TEXT SHOWN: Begin

Open Office Calc gets the CSV format wrong when some cells have a particular value (a final \r character). It then cannot load back the file as it was from the exported CSV. Steps to reproduce 1/ make an XLSB file where a cell has a final \r in its contents (ASCII character 0x0D, CR) You may use the attached Perl script for that; fewer rows/cols should suffice. It will produce a .xls file you can then open in Microsoft Office 2010 to save it as an .xlsb file Note: this bug does not show up if working from the XLS format. 2/ save the XSLB file as CSV from LibreOffice Calc (using the Debian package 1:4.3.3-2+deb8u1) I used options ";" for separator and '"' for text Looking the .csv resulting file (for example with VIM), one notices the absence of "..." double quotes around the value of the special cell (but Microsoft Office does when asked to save this kind of file and produces a valid CSV). Indeed, Libre Office Calc can not load back the file as it was: it introduces a row break at the position of this unprotected \r!
Created attachment 120320 [details] Perl script to produce a bug-exhibiting small example Perl script mentioned in the bug description
Hi @libreofficecsvbug, thanks for reporting. Sorry, but why LibreOffice must change the cell content on saving?, and what If it was what you want to do?
You misread my report and did not try to reproduce it. I am complaining LibreOffice wrongly saves the cell content like this: ...;aaa;bbb;ccc;FINAL_NEWLINE\r;ddd;eee;... instead of the correct (which is what MS Office does): ...;aaa;bbb;ccc;"FINAL_NEWLINE\r";ddd;eee;... As a result the CSV does not match the spreadsheet and LibreOffice (and other tools) cannot read it back to fit the original data.
Created attachment 120419 [details] Sample CSV with field with new lines. Attached a sample file created with LibreOffice. The only that I have done is when saving, click on Edit-filter-settings and select "Quote all text cell".

TEXT SHOWN: End

> PROBLEM TO WORK ON
Reproduce, word for word, the passage of the CSV bug report that runs from "You misread my" up to and including "the original data.".

DATA BELOW: Begin

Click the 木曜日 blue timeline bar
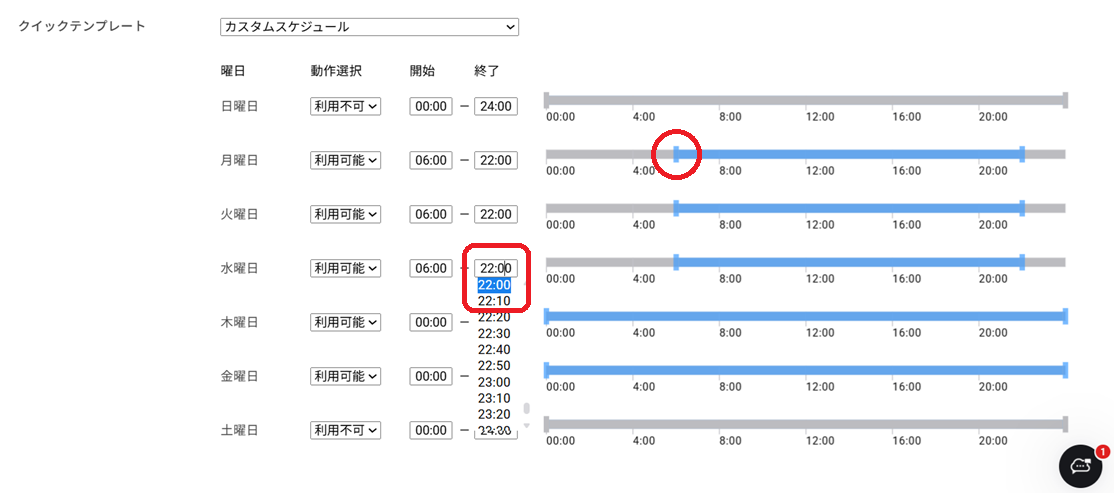Image resolution: width=1114 pixels, height=493 pixels. point(805,316)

DATA BELOW: End

> REPLY TO THE TASK
You misread my report and did not try to reproduce it. I am complaining LibreOffice wrongly saves the cell content like this: ...;aaa;bbb;ccc;FINAL_NEWLINE\r;ddd;eee;... instead of the correct (which is what MS Office does): ...;aaa;bbb;ccc;"FINAL_NEWLINE\r";ddd;eee;... As a result the CSV does not match the spreadsheet and LibreOffice (and other tools) cannot read it back to fit the original data.